Background— Thin filament mutations are reported to cause ≈20% of cases of hypertrophic cardiomyopathy (HCM), and they have been associated with specific phenotypes. However, the frequency of these mutations and their associated phenotype(s) from a large tertiary referral center population are unknown.

Methods and Results— DNA was obtained from 389 unrelated patients with HCM. A mutational analysis of all protein coding exons of cardiac troponin T, cardiac troponin I, α-tropomyosin, and cardiac actin was performed using polymerase chain reaction, denaturing high-performance liquid chromatography, and DNA sequencing. The clinical data were extracted from patient records and maintained independent of the patient genotype. Overall, only 18 patients (4.6%) harbored isolated thin filament mutations: 8 had troponin T mutations, 6 had troponin I mutations, 3 had α-tropomyosin mutations, and 1 had an actin mutation. Of the 12 unique missense mutations identified, 9 (75%) were novel mutations. As a group, patients with thin filament mutations were not significantly different from the rest of the cohort in age at diagnosis, left ventricular wall thickness, left ventricular outflow tract obstruction, or family history of HCM or sudden cardiac death.

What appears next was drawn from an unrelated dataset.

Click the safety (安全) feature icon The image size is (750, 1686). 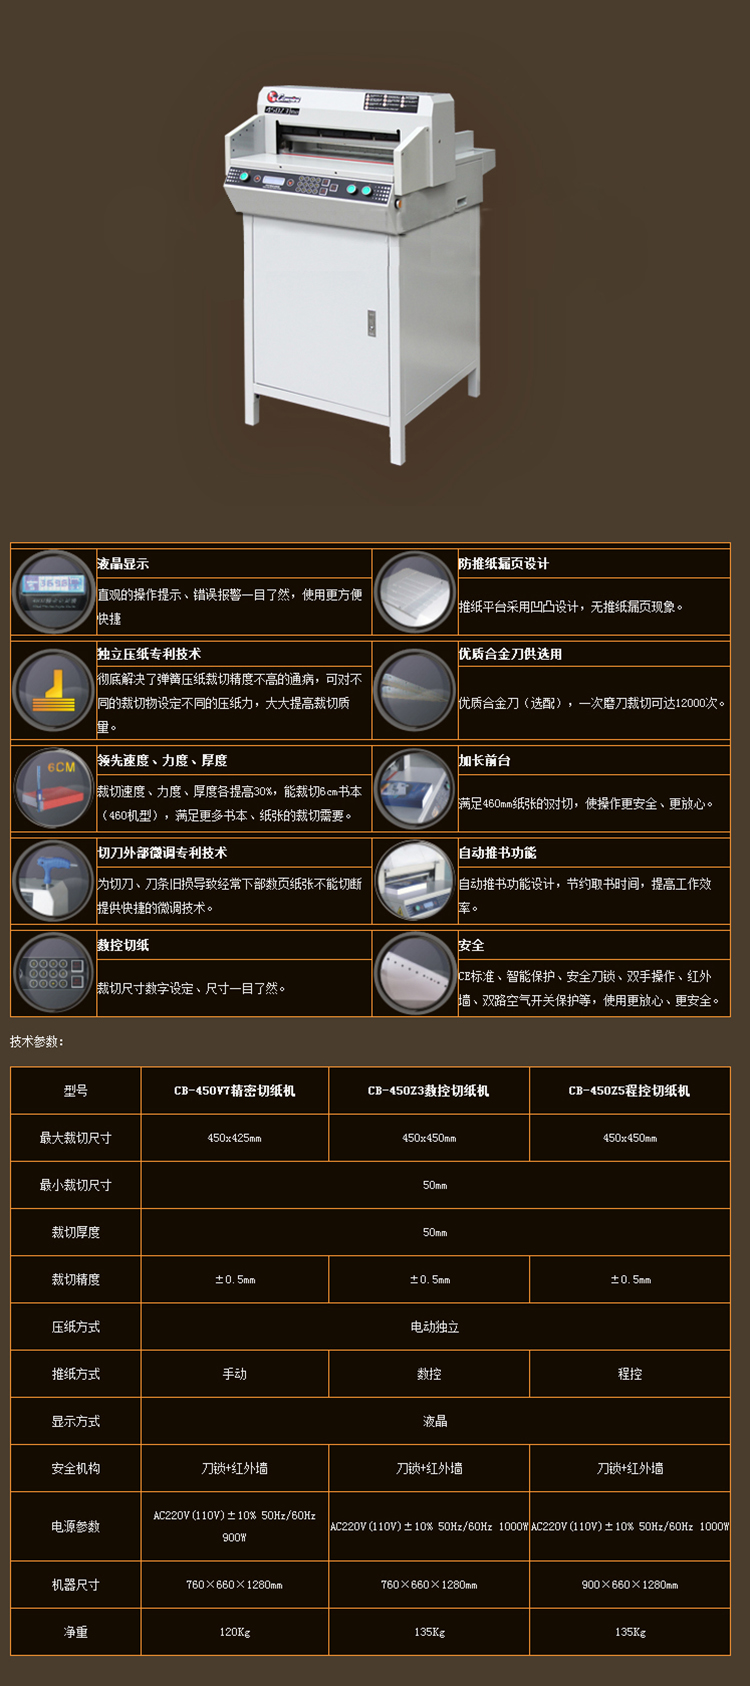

Conclusions— Mutations in genes encoding thin filament proteins are less prevalent in HCM than previously estimated. Patients with mutations in troponin T, troponin I, α-tropomyosin, and actin do not invariably present with any distinct clinical feature, thus limiting the utility of gene status for risk stratification or of clinical phenotype in guiding individual genetic screening at this time.